Writer-director Andrew Dominik's debut film is based on the real life of a violent, charming ex-con.


In the first scene of "Chopper," based on the exploits of real-life Australian ex-con Mark Brandon Read, a newcomer to Melbourne's Pentridge Prison is told by a highly territorial, ferocious-looking older con not to step over a certain line in a common area. The newcomer, who turns out to be Chopper (Eric Bana), then matter-of-factly fatally stabs the guy in the neck. In no time, Chopper's pals Jimmy (Simon Lyndon) and Bluey (Dan Wyllie), incarcerated with him, are plotting Chopper's downfall out of sheer self-preservation.

Yet Chopper is no ordinary thug, and "Chopper" is no ordinary movie. You can't quite get a bead on Chopper, a burly, tattooed and scarred young man who is bright, articulate and mercurial in the extreme. He is dangerous and unhesitatingly quick to resort to violence, yet often seems filled with regret at his actions. Or maybe it is all a put-on. It's tempting to label him a psychopath or sociopath, but he keeps you guessing, not because of any displays of remorse, feigned or otherwise, but because of his freewheeling absurdist sense of humor. No doubt about it, the guy has charisma, a gift of gab and even a tender side. He's the kind of character who seems compelling on screen but is so volatile and paranoid you'd be foolhardy to want to cross paths with him in real life.
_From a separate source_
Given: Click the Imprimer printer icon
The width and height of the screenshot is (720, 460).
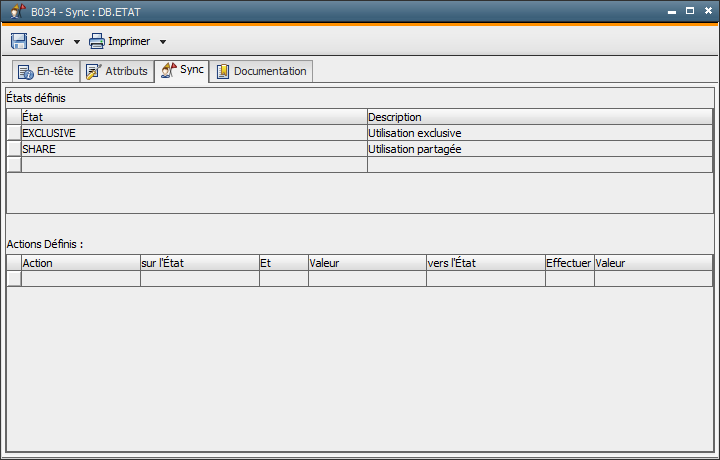Looking at the screenshot, I should click(97, 41).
In time, Chopper is released from prison, and tells himself, even though he is filled with vengeance, that he just wants to settle down and live a quiet life, which is not his hard-living, prostitute girlfriend's idea of fun. He may really believe that's what he wants, but he already has become a media celebrity, known for his outrageous, outsized personality.
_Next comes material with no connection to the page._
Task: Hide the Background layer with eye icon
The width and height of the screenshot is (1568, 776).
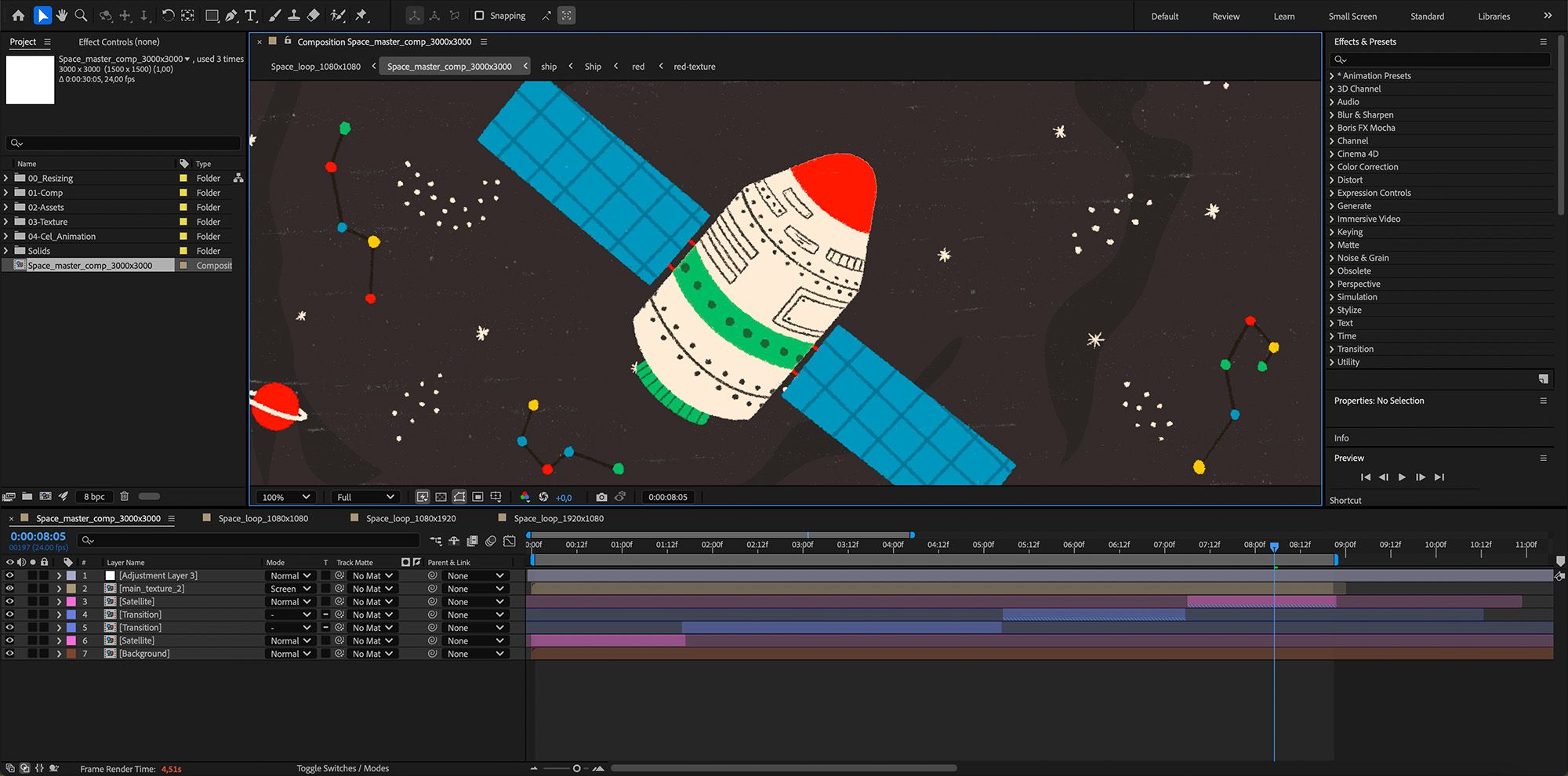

At this point, writer-director Andrew Dominik shrewdly invites the audience to look at Chopper as one would a gunfighter of the Old West who wants to retire but encounters some guy itching to make a name for himself by taking on such a legend. What Chopper does is what many a famed frontier figure did: Polish that legend to the max. During his next long stretch in prison, Chopper starts writing his memoirs, claiming to have killed 19 men, for openers. His exaggerated exploits turn him into a best-selling author of nine books, a cult figure presenting himself as Australia's No. 1 hit man, ridding the streets of dastardly miscreants in secret collusion with the cops. "Never let the truth get in the way of a good story," advises Chopper, whose titles include "How to Shoot Friends and Influence People."
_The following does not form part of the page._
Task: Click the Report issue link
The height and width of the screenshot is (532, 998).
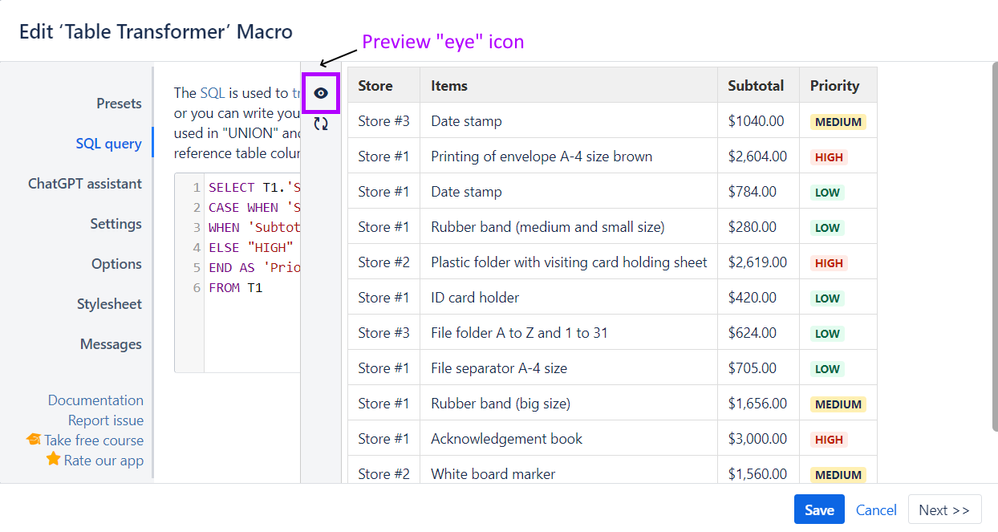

It was the real-life Chopper, who at last report was living on a farm in Tasmania, who chose celebrated stand-up comedian Eric Bana to play him. Born in Melbourne to a German mother and a Croatian father, Bana has a ferocious wit, energy and tremendous physical presence, yet suggests vulnerability. His dark, expressive eyes are crucial in expressing Chopper's ever-changing, always-impassioned emotions. Lyndon as the drug-doomed Jimmy, Vince Colosimo as an early victim and subsequent underworld adversary and Kate Beaham as Chopper's flashy erstwhile girlfriend make vivid impressions in strong counterpoint to Bana's overwhelming personality.

"Chopper" is a most ambitious first film. Dominik pulls it off impressively, assisted by a selfless cast, a driving score by Mick Harvey, and gifted cameramen Kevin Hayward and Geoffrey Hall, who aptly capture the mood and tempo of Chopper's frenetic existence amid seedy, garish locales and stark prison interiors. Dominik doesn't glamorize or glorify Chopper, but his film contributes to making Mark Brandon Read as mythical an Australian rogue as Ned Kelly.

* Unrated. Times guidelines: Language, extreme violence, brief frontal nudity, drug use.


Eric Bana: Chopper (Mark Brandon Read)

Simon Lyndon: Jimmy Loughnan

Vince Colosimo: Neville Bartos

Kate Beaham: Tanya

A First Look Pictures and Image Entertainment presentation in association with the Australian Film Finance Corp. and Mushroom Pictures. Writer-director Andrew Dominik. Based on books by Mark Brandon Read. Producer Michele Bennett. Executive producers Al Clark, Martin Fabinyi. Cinematographers Kevin Hayward, Geoffrey Hall. Editor Ken Sallows. Music Greg Apps. Costumes Terry Ryan. Production designer Paddy Reardon. Art director Jeff Thorp. Running time: 1 hour, 35 minutes.